Page 16: Crisis Management – A case study on Mumbai

• The walls were peppered with bullet marks and shrapnel from grenades - the product of a prolonged firefight between army commandos and two militants as they tracked each other across the cavernous hotel, laid ambushes and dodged one another in a macabre death dance.

• The popular restaurant's large sparkling picture window had disintegrated, replaced by jagged shards of glass. Parts of it had also caught fire which was extinguished by firemen leaving the restaurant engulfed in pools of dirty water.

• Hundreds of guests and revelers were caught up in the violence that spread with equal ferocity to the nearby Trident-Oberoi hotel and a Jewish centre a short distance away.

• The adjoining designer boutiques along the Taj's celebrated sea-front promenade were similarly damaged, their stock including Mont Blanc fountain pens lying smashed or half-burnt.

• A group of exhausted commandos who had engaged the militants for two nights inside the cavernous hotel after their deployment, reclined exhausted in one corner of the hotel's lobby.

• They ate listlessly from lunchboxes. It was the first cooked food they had seen in three days, but they found it difficult to swallow as their nostrils were still assailed by the stench of charred flesh and choking cordite from thousands of rounds expended in battle.

• Most of them had survived without food or water for nearly 60 hours, lying motionless by the side of putrefying bodies for hours waiting for the next burst of fire from the militants. "It was sickening. But there was no option," a commando said, declining to be named.

• One commando said that in the corridors above the ground floor there were corpses decaying in the city's oppressive heat, the floors slippery with congealing blood.

• Vast portions of many floors he said had burnt down and needed replacing while others were covered with mountains of broken glass, smashed furniture, doors ripped off their hinges and shattered artifacts.

• Family members and friends of some of the dead mourned quietly in the lobby, their grief overtaken by the bureaucratic harassment required merely to come there and claim the bodies of the deceased.

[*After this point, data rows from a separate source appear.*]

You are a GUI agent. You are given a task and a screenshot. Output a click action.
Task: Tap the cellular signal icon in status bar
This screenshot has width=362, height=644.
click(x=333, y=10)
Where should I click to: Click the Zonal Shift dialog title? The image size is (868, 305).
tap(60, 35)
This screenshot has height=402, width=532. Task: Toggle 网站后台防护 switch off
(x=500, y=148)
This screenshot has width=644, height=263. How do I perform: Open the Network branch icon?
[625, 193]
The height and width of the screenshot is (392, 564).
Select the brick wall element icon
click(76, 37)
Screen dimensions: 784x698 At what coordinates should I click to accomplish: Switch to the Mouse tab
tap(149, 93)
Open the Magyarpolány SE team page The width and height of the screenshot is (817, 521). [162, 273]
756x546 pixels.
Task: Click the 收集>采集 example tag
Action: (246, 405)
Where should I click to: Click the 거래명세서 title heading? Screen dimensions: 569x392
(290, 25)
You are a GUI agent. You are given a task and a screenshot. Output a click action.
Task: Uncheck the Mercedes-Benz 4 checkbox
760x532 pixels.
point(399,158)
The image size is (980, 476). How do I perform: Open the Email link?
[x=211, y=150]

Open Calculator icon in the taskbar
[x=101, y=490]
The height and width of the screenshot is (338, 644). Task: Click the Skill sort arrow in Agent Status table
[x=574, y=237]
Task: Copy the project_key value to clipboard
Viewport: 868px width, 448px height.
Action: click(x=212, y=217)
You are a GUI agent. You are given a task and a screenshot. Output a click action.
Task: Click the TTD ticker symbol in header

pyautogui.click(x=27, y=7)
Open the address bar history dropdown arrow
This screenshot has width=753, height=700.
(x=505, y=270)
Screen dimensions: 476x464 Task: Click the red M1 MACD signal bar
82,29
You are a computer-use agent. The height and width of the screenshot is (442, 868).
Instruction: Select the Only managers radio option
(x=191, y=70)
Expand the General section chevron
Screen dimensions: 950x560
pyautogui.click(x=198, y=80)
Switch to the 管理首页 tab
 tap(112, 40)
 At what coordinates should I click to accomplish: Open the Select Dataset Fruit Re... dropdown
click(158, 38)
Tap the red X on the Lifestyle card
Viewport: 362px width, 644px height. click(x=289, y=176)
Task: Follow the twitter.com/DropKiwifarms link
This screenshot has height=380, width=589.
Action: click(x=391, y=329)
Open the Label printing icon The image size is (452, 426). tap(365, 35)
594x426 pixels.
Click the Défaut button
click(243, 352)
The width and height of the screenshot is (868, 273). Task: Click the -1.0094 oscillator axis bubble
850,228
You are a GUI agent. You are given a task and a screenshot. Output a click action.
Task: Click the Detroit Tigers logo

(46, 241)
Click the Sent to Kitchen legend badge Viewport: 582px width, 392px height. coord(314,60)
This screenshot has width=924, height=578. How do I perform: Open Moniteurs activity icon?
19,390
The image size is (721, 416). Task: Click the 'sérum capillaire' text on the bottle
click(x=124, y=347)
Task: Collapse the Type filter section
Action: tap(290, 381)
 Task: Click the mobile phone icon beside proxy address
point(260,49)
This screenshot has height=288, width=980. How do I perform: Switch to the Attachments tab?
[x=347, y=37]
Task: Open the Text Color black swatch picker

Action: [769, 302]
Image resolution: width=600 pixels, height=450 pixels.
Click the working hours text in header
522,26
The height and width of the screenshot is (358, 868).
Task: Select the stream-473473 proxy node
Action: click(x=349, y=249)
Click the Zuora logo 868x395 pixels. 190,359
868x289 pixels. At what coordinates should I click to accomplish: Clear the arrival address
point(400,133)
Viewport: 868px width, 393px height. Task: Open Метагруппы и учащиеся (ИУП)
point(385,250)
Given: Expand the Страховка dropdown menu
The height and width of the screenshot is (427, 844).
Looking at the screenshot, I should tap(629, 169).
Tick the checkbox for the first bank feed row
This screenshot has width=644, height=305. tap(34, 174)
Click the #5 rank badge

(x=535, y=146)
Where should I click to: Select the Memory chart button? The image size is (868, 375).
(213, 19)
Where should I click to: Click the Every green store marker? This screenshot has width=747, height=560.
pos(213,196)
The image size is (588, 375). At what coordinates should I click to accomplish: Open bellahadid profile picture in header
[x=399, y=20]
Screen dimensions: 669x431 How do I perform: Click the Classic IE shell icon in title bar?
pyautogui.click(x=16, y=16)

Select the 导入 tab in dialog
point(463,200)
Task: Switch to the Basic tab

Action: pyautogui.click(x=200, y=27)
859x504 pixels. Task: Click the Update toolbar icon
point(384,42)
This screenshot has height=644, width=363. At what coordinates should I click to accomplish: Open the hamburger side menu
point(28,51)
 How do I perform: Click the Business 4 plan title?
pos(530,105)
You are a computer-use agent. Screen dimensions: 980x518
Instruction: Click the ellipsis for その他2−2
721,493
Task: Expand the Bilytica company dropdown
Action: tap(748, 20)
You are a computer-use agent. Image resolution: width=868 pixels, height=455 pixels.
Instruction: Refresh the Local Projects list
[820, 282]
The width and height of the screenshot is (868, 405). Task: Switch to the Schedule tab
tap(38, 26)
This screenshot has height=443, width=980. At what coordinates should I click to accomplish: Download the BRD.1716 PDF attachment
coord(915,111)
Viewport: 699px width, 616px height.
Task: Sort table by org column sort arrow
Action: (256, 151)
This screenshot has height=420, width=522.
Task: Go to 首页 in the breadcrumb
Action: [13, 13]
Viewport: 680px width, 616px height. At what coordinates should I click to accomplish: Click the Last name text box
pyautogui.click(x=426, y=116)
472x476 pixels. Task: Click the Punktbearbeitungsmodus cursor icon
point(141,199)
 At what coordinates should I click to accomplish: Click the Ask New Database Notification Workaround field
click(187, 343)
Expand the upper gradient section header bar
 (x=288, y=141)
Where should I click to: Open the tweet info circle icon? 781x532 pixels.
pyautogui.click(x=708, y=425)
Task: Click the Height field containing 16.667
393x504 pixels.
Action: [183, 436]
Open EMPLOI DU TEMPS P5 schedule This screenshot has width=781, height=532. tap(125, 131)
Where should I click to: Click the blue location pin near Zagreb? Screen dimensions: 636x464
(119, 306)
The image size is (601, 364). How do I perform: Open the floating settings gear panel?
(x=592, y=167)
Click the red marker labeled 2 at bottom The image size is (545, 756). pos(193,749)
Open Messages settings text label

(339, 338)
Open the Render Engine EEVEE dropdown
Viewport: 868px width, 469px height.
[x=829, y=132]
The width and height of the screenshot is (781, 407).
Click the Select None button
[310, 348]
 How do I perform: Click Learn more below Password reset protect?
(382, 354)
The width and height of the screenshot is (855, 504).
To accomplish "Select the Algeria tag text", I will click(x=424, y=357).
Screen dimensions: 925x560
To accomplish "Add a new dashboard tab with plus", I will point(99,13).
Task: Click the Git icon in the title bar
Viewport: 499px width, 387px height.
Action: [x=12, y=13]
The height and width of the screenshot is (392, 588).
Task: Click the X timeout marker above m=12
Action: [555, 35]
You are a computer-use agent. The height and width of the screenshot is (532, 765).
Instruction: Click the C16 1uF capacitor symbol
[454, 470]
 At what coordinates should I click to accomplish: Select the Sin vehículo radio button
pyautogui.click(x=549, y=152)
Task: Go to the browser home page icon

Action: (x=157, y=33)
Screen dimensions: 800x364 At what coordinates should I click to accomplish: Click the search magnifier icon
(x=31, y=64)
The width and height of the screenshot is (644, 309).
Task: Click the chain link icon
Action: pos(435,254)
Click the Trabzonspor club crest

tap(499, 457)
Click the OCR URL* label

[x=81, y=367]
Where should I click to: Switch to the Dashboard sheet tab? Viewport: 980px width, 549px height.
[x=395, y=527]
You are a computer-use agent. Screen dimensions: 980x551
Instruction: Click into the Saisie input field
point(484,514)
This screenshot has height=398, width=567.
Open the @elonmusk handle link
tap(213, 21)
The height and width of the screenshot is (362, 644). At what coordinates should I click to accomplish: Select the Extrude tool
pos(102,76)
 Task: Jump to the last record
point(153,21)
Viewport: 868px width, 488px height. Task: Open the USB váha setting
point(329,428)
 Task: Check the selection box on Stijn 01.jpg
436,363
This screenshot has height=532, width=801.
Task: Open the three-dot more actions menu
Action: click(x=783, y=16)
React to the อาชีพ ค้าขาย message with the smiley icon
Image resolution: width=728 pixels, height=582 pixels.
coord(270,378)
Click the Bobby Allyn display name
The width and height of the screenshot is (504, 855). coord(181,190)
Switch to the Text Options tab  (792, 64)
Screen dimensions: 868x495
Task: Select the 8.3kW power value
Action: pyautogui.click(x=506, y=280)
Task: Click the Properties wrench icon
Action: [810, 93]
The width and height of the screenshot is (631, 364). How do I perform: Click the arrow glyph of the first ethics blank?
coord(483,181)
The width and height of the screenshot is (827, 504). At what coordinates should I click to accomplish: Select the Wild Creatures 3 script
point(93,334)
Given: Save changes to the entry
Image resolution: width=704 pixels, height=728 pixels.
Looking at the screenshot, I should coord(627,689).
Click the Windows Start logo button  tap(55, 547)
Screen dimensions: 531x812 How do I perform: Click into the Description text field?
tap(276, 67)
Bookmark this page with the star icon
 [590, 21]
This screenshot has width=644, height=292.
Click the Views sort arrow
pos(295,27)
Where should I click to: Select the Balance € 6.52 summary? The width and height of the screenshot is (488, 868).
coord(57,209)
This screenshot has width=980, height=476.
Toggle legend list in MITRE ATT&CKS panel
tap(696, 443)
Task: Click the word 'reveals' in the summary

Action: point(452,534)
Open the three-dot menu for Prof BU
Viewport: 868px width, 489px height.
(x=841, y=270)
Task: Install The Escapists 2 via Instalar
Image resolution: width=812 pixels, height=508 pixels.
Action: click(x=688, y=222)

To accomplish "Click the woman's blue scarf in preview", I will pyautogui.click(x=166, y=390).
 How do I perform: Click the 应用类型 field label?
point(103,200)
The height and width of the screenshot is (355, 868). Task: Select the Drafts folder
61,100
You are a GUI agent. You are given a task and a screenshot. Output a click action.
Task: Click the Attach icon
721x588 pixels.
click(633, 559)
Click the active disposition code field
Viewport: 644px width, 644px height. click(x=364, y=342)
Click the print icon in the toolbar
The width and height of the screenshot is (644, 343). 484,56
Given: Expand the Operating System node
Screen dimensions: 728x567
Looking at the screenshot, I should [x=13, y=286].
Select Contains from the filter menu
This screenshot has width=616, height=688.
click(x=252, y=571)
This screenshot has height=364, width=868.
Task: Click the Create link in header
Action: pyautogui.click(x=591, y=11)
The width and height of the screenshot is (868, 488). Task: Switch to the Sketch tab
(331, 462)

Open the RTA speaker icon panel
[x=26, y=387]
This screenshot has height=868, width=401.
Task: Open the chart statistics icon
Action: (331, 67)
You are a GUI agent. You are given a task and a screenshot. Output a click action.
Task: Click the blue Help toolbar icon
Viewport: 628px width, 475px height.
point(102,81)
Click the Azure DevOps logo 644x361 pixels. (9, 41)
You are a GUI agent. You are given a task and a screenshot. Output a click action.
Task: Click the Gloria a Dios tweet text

• "It's been a nightmare after the shock of my closest friends death to navigate officialdom," said Miss S Chowdhury who was there to collect the body of her colleague, a journalist, who had suffocated in the pall of smoke that engulfed the first two floors at the height of the siege.

• She was found crouching by her bed in her suite, praying.

Page 17: Crisis Management – A case study on Mumbai

• Those stranded in hotels might have had a shorter ordeal if the hotel management had put into place at least some kind of emergency plan in case of a terrorist attack. About 100 people, including one man with a gunshot wound, took refuge in a conference center at the Taj when they heard shooting but were left there all night, with no communication from anyone, let alone any instructions on how to exit the building safely.

• Hotel managers at the Taj are given some crisis-management training, but nothing that would prepare them for a situation in which the attackers were running "free and loose" inside the hotel, says Anupam Amrohi, 23, an employee of Taj hotels in Bangalore. Amrohi was on the phone with his friends trapped inside the conference center all night. "They should have pulled the alarm," he says. Instead, hotel staff advised people already inside to stay where they were. People in their rooms were told to stay put even after the firing between the police and the suspects began. Hotel operators would call them periodically to remind them to keep the lights off and the volume on the TV down.